The barley-starch tea—wort—is full of bits of grain and husks which are removed by a filtering process called lautering.  The result is just pure wort—barley-sweetened water without the larger solid leftovers of the grain.  There are still some particulates suspended in the liquid, but the bigger stuff is gone.

The wort is then brought to a rigorous boil for anywhere from 60 to 120 minutes.  During the boil, hops are added to the wort, providing flavor, aroma and bitterness.  There are hundreds of different hops varieties, each having a different flavor, aroma and bitterness profile.

Some ales are brewed using a single kind of hops—so-called “one-hop wonders”—while others combine multiple hops varieties.  The original recipe for Port Brewing’s popular Hop-15 IPA involved 15 different hops. 

At the end of the boil, the wort might be whirlpooled to remove remaining grain particulates.  This can also be accomplished through use of a hopback—basically a filter made of hop flowers. 

The sweet, hoppy wort is then cooled rapidly to bring it to fermentation temperature.

There's been no magic yet.  The sweet barley tea has been bittered and flavored with hops. The stage has been set.
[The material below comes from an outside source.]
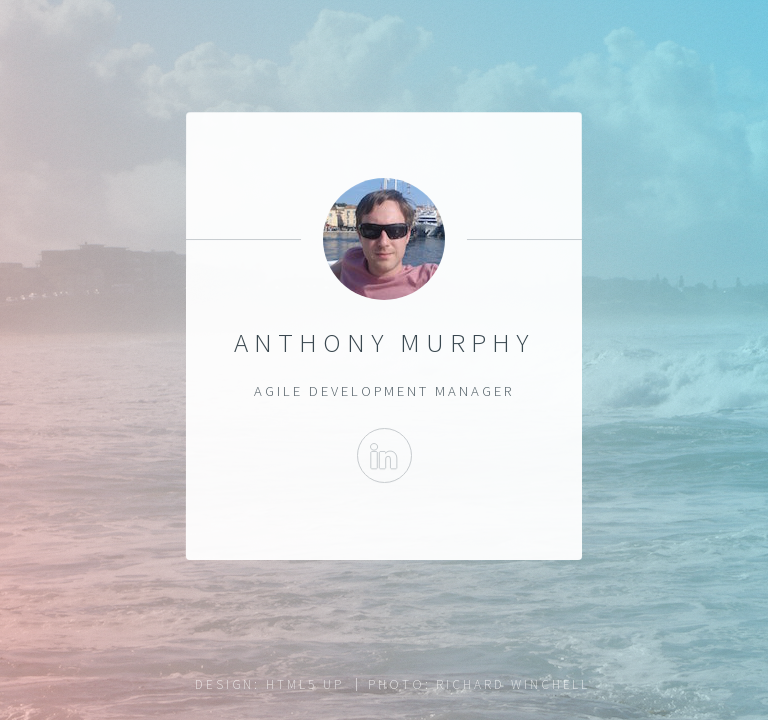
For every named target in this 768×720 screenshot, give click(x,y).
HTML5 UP (304, 684)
Turning lead into gold was the Holy Grail of Medieval alchemy.  Alchemists theorized the existence of the “philosopher’s stone”—the missing element essential to the process.  What was actually needed was the shedding of three protons from lead—a transmutation requiring far more energy than the result would be worth.  Fortunately, turning wort into beer is significantly easier than turning lead into gold, simply requiring the conversion of the wort’s sugar into alcohol.  The philosopher’s stone for this process is yeast.

Yeast is a micro-organism that fuels its existence and growth by ingesting sugar, and the two by-products of the process—carbon dioxide (CO2) and alcohol—are two things we are typically looking for in our beer.  The CO2 gives the beer its carbonation, its fizz and those beautiful bubbles, and the alcohol gives it, well, its alcohol!

With fermentation underway, the wort can now be called beer for the first time.  The magical transformation has begun!